E’ partita la campagna elettorale per il referendum, dentro e fuori la Colombia. Il 2 ottobre i cittadini diranno se appoggiano o respingono gli accordi realizzati all’Avana tra il governo e la guerriglia marxista delle Farc-Ep per portare a soluzione politica il conflitto armato, che dura da oltre cinquant’anni. Le consultazioni dei residenti all’estero, che hanno votato ai seggi dei vari consolati, si sono concluse il 15.

Secondo le ultime inchieste, il sì verrebbe approvato dal 72% della popolazione, mentre un altro sondaggio indica che il 66% dei cittadini disapprova le politiche del governo Santos. Le Farc hanno consegnato alla Croce rossa 8 minorenni che avevano raggiunto la guerriglia. E hanno iniziato l’ultimo loro congresso da combattenti prima del rientro nella vita politica, che si conclude venerdi. Al centro, la visione di genere degli accordi, illustrata e discussa in un grande incontro internazionale organizzato dalle donne. Del post-accordo in Colombia si è discusso anche al vertice dei Non allineati (Mnoal), in corso all’isola Margarita, in Colombia, dove i rappresentanti colombiani hanno ricordato l’impegno fondamentale del governo venezuelano e di quello cubano. Santos ha portato all’Onu gli accordi di pace conclusi.

Nel frattempo, l’altra guerriglia storica, l’Eln, che considera insoddisfacenti i risultati ottenuti, ha concluso con successo uno “sciopero armato” di 72 ore in sei dipartimenti nell’est del paese. E l’omicidio di una nota militante del movimento Marcha Patriotica, Cecilia Coicue, getta un’ombra sinistra sugli accordi. Giorni fa, il presidente Santos ha riconosciuto pubblicamente il massacro dell’Union Patriotica, compiuto da esercito e paramilitari negli anni ’80, quando le Farc provarono a rientrare nella vita politica, e ottennero un gran consenso parlamentare. Allora, tutta la coalizione venne eliminata.

Coicue era la proprietaria della fattoria La Cominera, nel Cauca, che avrebbe ospitato uno dei concentramenti transitori delle Farc per la consegna delle armi. Secondo le organizzazioni umanitarie, ogni cinque giorni viene ucciso un difensore per i diritti umani in Colombia. Nei primi sei mesi del 2016, si sono registrate 314 aggressioni, 35 delle quali mortali: un incremento del 3 per cento rispetto allo stesso periodo dell’anno scorso.

Del referendum e della situazione in Colombia abbiamo parlato con Victoria Sandino, comandante delle Farc-Ep e componente dell’equipe di mediatori all’Avana.

Come si sono create le condizioni per il dialogo, come ha vissuto questa fase?

L’establishment ha dovuto rivedere la sua strategia bellica, finanziata dal Plan Colombia durante gli 8 anni di governo di Alvaro Uribe Vélez. Si sono resi conto che attraverso la forza delle armi non avrebbero avuto ragione delle Farc-Ep, così, a partire dal 2011 sono cominciate riunioni esplorative tra le parti in maniera segreta, e sono andate avanti per un anno e mezzo. Il 18 ottobre del 2012 si è resa ufficiale l’apertura dei negoziati a Oslo, in Norvegia. Quel giorno si è presentato l’Accordo generale per la fine del conflitto armato, composto dai 6 punti su cui abbiamo negoziato durante questi 4 anni.

BLOCCO DATI >>
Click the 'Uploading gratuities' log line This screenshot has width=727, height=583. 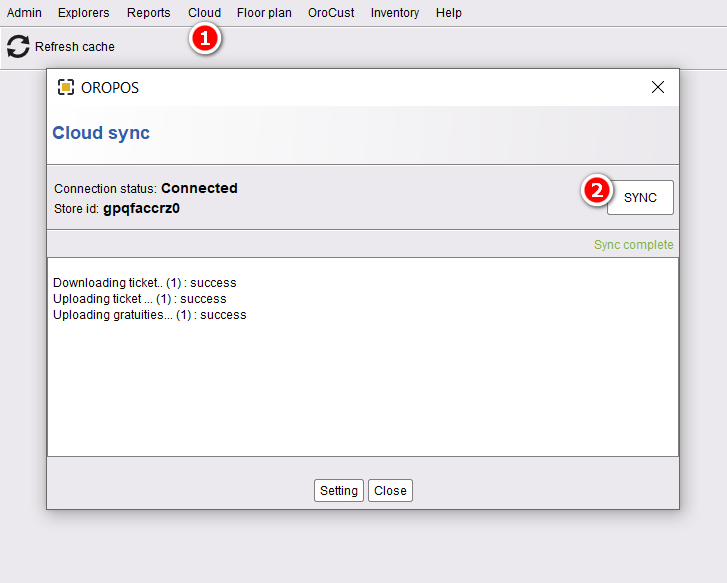tap(149, 315)
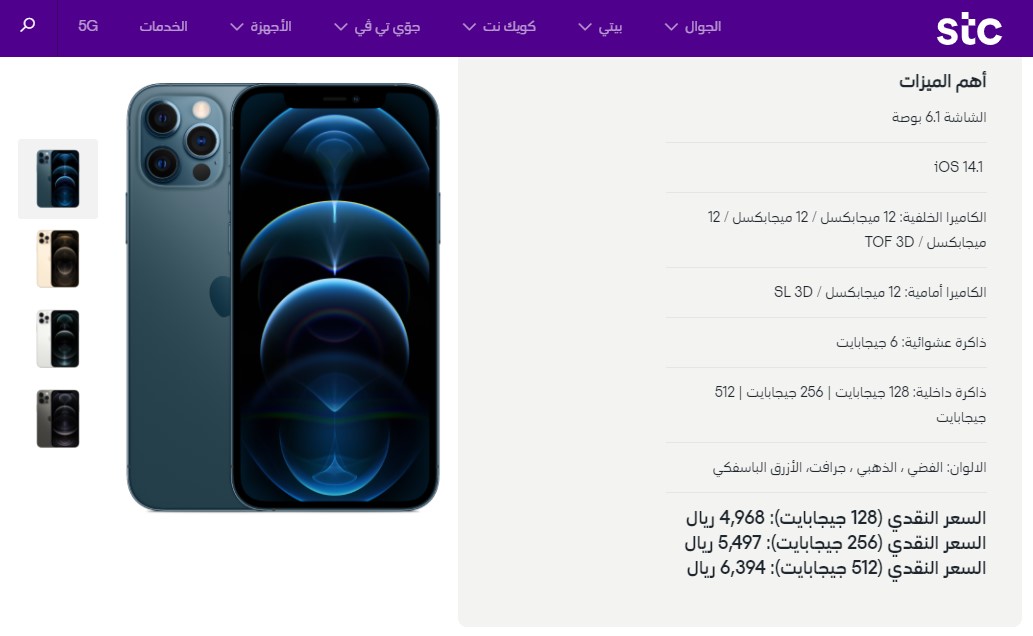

IN COSA CONSISTE >> Stampa senza modifiche il passo dell'articolo sul referendum in Colombia compreso tra "Coicue era la" e "periodo dell’anno scorso.", estremi inclusi.

ESITO DEL COMPITO >>
Coicue era la proprietaria della fattoria La Cominera, nel Cauca, che avrebbe ospitato uno dei concentramenti transitori delle Farc per la consegna delle armi. Secondo le organizzazioni umanitarie, ogni cinque giorni viene ucciso un difensore per i diritti umani in Colombia. Nei primi sei mesi del 2016, si sono registrate 314 aggressioni, 35 delle quali mortali: un incremento del 3 per cento rispetto allo stesso periodo dell’anno scorso.